Friday, June 19, 2026
Anthony Stoppard
- Almost as common as national flags at the African Union summit in Maputo, Mozambique, is the red ribbon symbol of the anti-HIV/AIDS campaign.
Messages warning about the threat HIV/AIDS poses to the future development of the continent are all over convention centre where 53 African heads of state are meeting this week.
One of them warns: ”Vertical transmission threatens the leadership of the continent.” But African leaders were taking the danger HIV/AIDS poses to the future of the continent very seriously, before this warning.
Part of the official programme of the summit was the first-ever international, open public forum with African heads of state on HIV/AIDS, malaria and tuberculosis – the Global Forum on Health and Development – using the latest communications technologies.
”It is an attempt to bring together African heads of state and their international partners to seal a joint commitment in scaling up action against diseases that are major health, economic and social problems throughout Africa,” said the organisers in a statement.
The meeting took place worldwide Thursday, from sites in Africa, Europe and the United States.
The session, the brainchild of Pascoal Mocumbi, Prime Minister of Mozambique, was organised by the Interactive Health Network (IHN) and Exchange, both British-based bodies active in health communication.
Speakers included the President of Mozambique, Joaquim Chissano; children’s rights activist, Graca Machel; the UN Secretary General, Kofi Annan; and the UNAIDS Executive Director, Peter Piot.
The Mozambican minister for foreign affairs, Leonardo Santo Simao, said the session was not about securing additional funds or to come up with another programme to fight HIV/AIDS, but to allow the participants to share their ideas and experiences of tackling the disease.

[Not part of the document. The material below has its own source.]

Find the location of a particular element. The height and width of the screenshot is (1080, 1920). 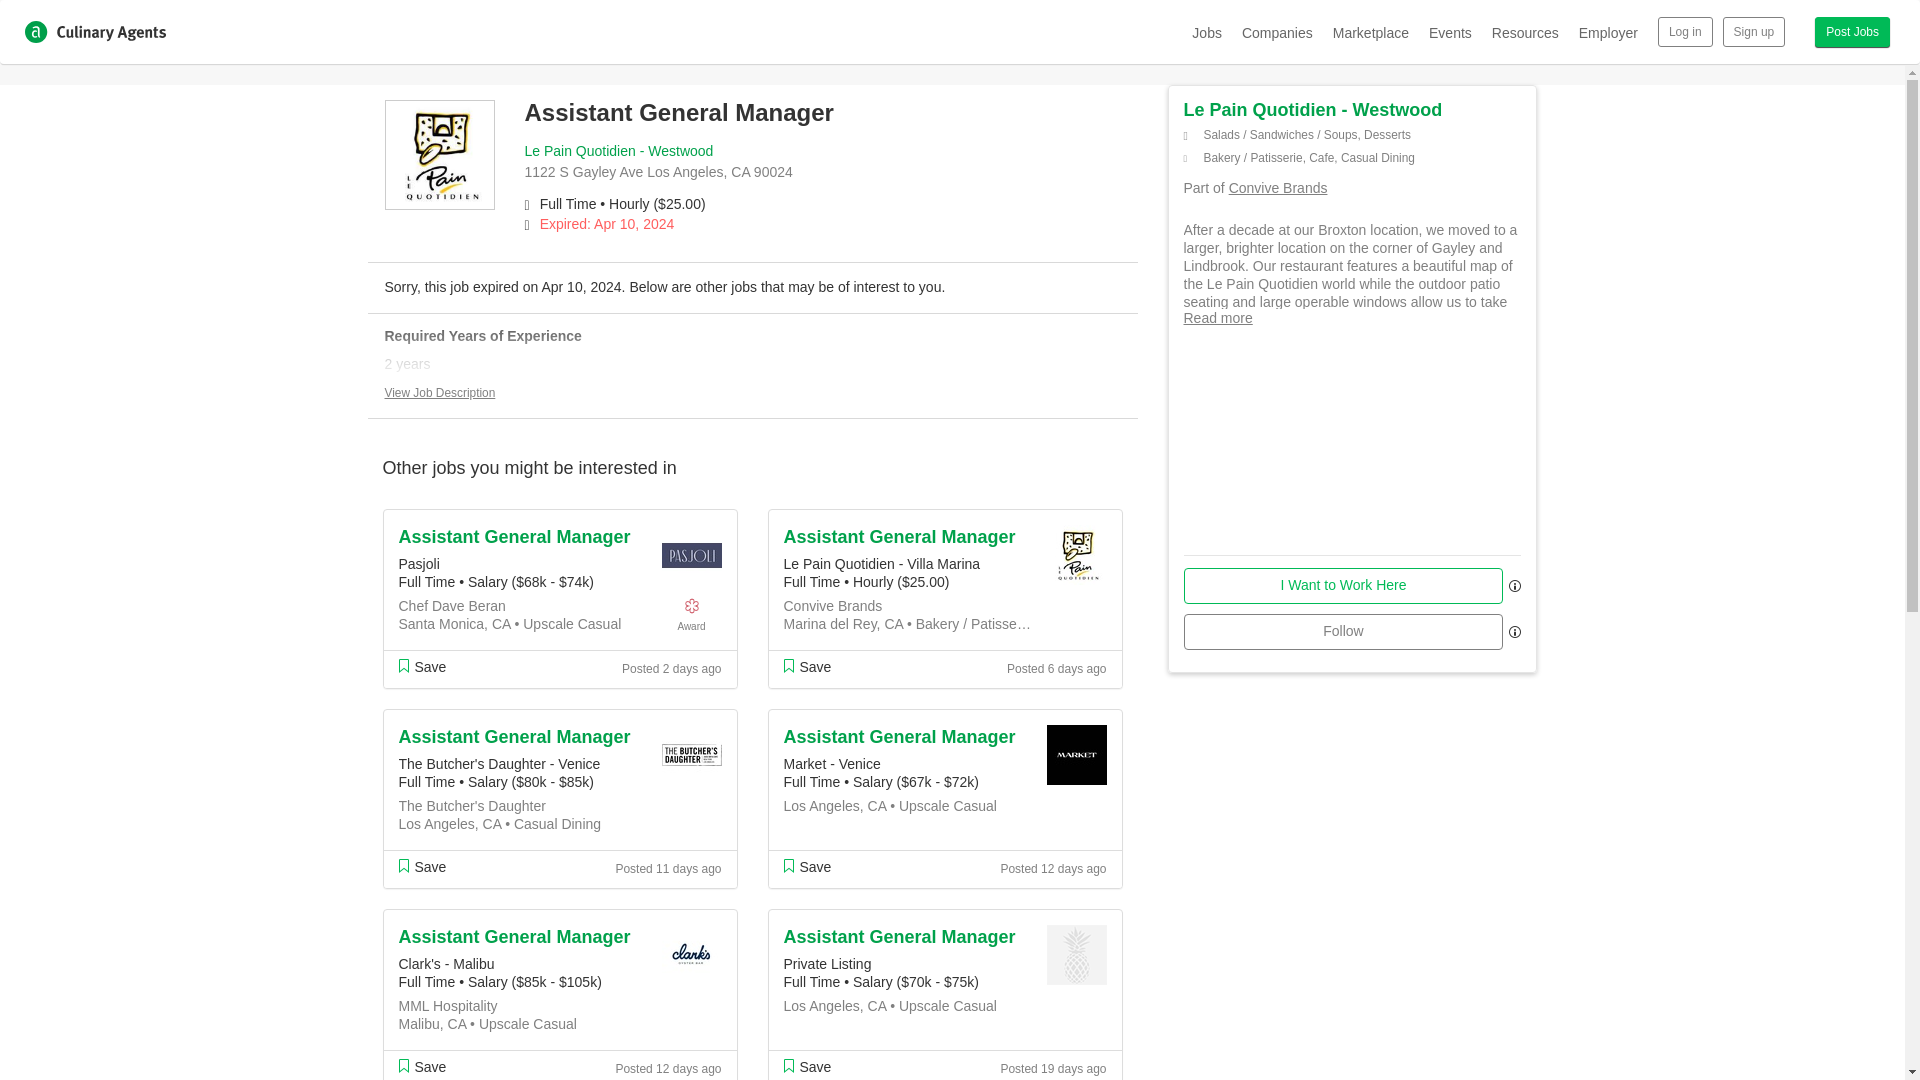

Save is located at coordinates (421, 666).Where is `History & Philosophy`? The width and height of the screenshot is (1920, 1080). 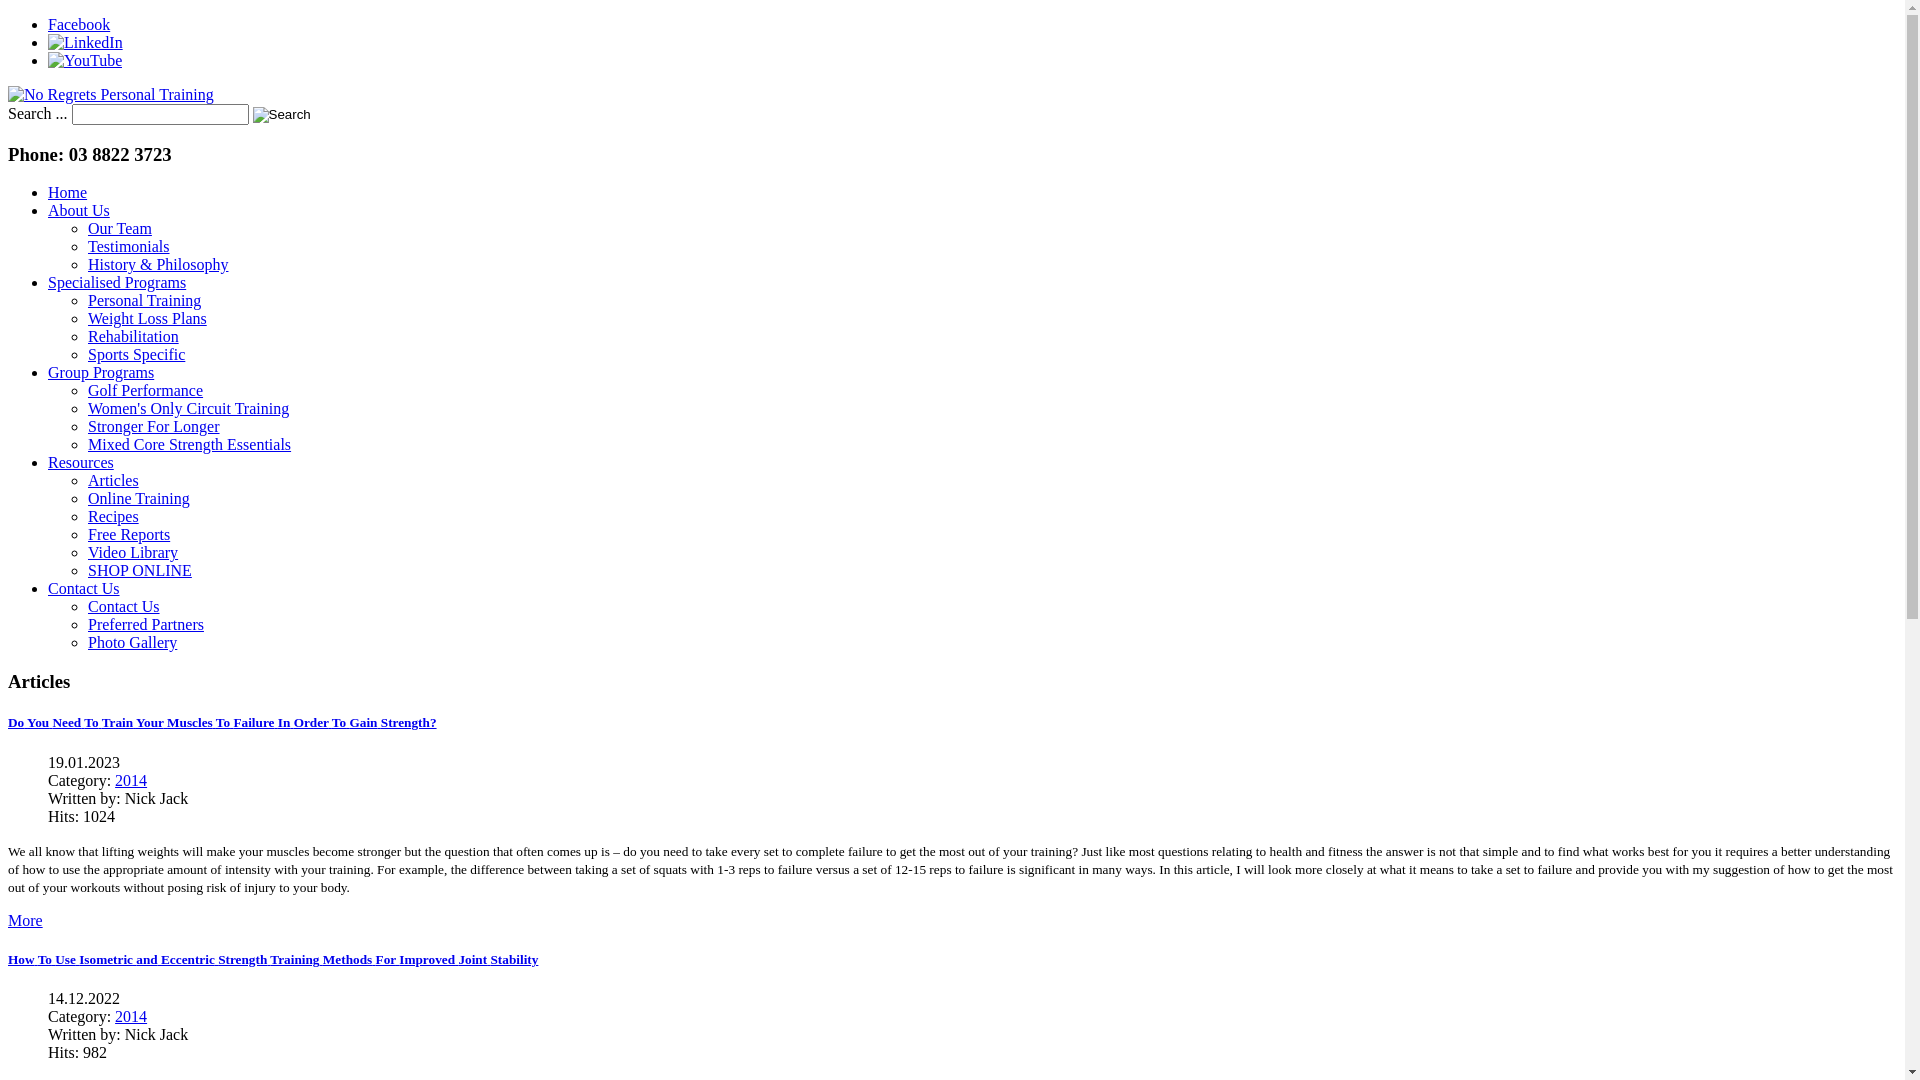 History & Philosophy is located at coordinates (158, 264).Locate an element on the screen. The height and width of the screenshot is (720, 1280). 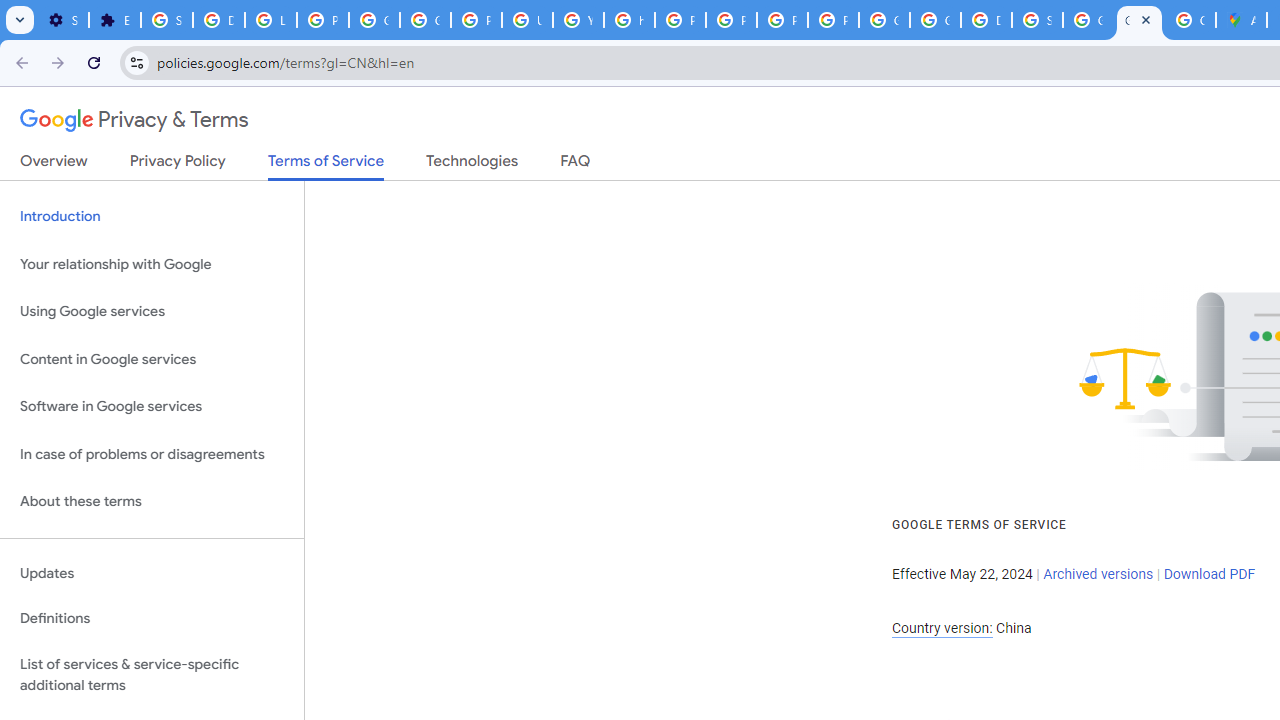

In his address to African leaders, Annan said: ”Just as Africa seeks to focus on the future, some of it can barely hang onto the present. Africa’s efforts are being systematically undermined by a virus so cruel that it strikes young adults as they are poised to enter their most productive years and assume the mantle of leadership.”
He called on them to take the lead in the fight against the disease. ”It requires all of you to show the way by example, by breaking the wall of silence that continues to surround the pandemic and making the fight against AIDS a priority second to none. I have made it mine and I know several among you have made it yours,” Annan said.
”Sixty million Africans have been touched by AIDS in the most immediate way,” said UNAIDS executive director, Piot. He said, ”They are either living with HIV, have died of AIDS or they have lost their parents to AIDS.”
Fifty-eight percent of those infected with the disease in sub-Saharan Africa are women, he added.
Piot warned that fewer that one in five people at risk of infection are targeted by an HIV/AIDS prevention programme.
He pointed out that although the price at which anti-retrovirals – drugs which ease the impact of the disease on people living with HIV/AIDS and help reduce the rate of infection with the virus – are available to developing countries, access to technical facilities and sustainable financing are still major barriers to their effective use.
Annan called on African governments and donors to double their budgets to fight the disease, every year, for the ”foreseeable future”.
During his five-nation tour of Africa, which ended this week, U.S. President George W. Bush had been promoting his 15-billion-U.S.-dollar package – over the next five years – to fight HIV/AIDS globally.